Das narrative Potenzial des fotografischen Blicks

Judith Engel

Das narrative Potential des fotografischen Blicks, der über Bildkomposition und Perspektive Aussagen über das Gezeigte trifft, ist Ausgangspunkt für Ann-Kathrin Müllers Arbeiten. Für die Varietät dieses Blickes steht stellvertretend ein persönlich angelegtes Archiv von Bildern aus unterschiedlichen Quellen wie Werbeaufnahmen, Filmstills, Grafiken und Malereien. Was davon in der Arbeit bleibt, ist der Punkt, an dem über den formalen Aufbau eines Bildes inhaltliche Aussagen entstehen und sich eine Erzählung und Argumentation entwickelt.

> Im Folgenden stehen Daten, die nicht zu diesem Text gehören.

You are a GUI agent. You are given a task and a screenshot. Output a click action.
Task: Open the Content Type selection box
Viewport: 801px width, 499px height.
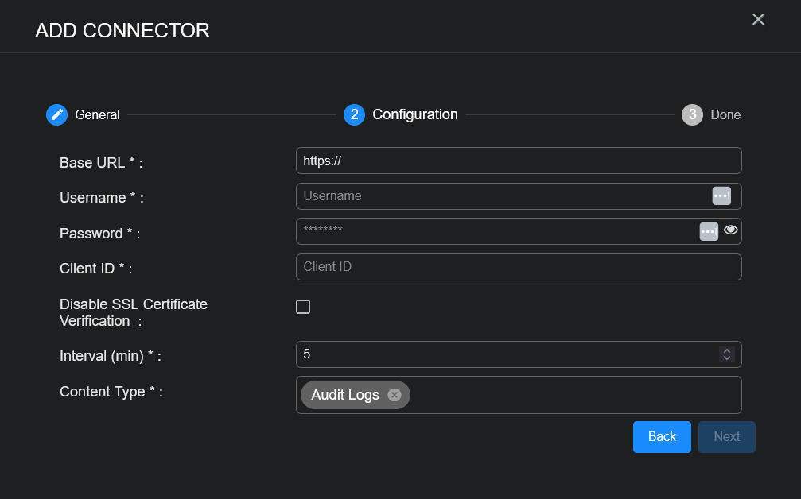[573, 395]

Wie sind die einzelnen Elemente ins Bild gesetzt, welche Hierarchien können entstehen? Was sagt die Darstellungsweise eines Menschen in Skizzen von Le Corbusier über das moderne Verständnis vom Verhältnis des Menschen zu Architektur und Kultur aus? Welches Verständnis lässt sich aus der Abwesenheit des Menschen in modernistischen Architektur- und Ausstellungsfotografien herauslesen? Es geht nicht um eine eindeutige, in sich geschlossene Bilderzählung, sondern vielmehr um die Möglichkeiten unterschiedlicher Assoziationen und das Potential einer Erzählung, die den Betrachter miteinbezieht. So vermischen sich persönliche Wahrnehmung und Formen der Aneignung mit bereits tradierten, (massenmedial) kommunizierten Bildpraktiken. Gleichzeitig treten formale Bildmittel und Bildgegenstände in einen Dialog, der sich über das einzelne Bild hinaus erstreckt und Teil der inhaltlichen Argumentation wird. Strukturen, wie beispielsweise die parallele Anordnung von Blättern finden, sich in ähnlicher Form als Reihung von Tischen in einem anderen Bild wieder. Grafische Rhythmen und unterschiedliche Bildgrößen verdichten die Erzählung. Sprechen mit und in Bildern bedeutet in Ann-Kathrin Müllers Arbeiten Betrachtungsweisen visuell aufzuzeigen und zu untersuchen, indem sie aufgegriffen, variiert und in einen neuen Sinnzusammenhang gebracht werden.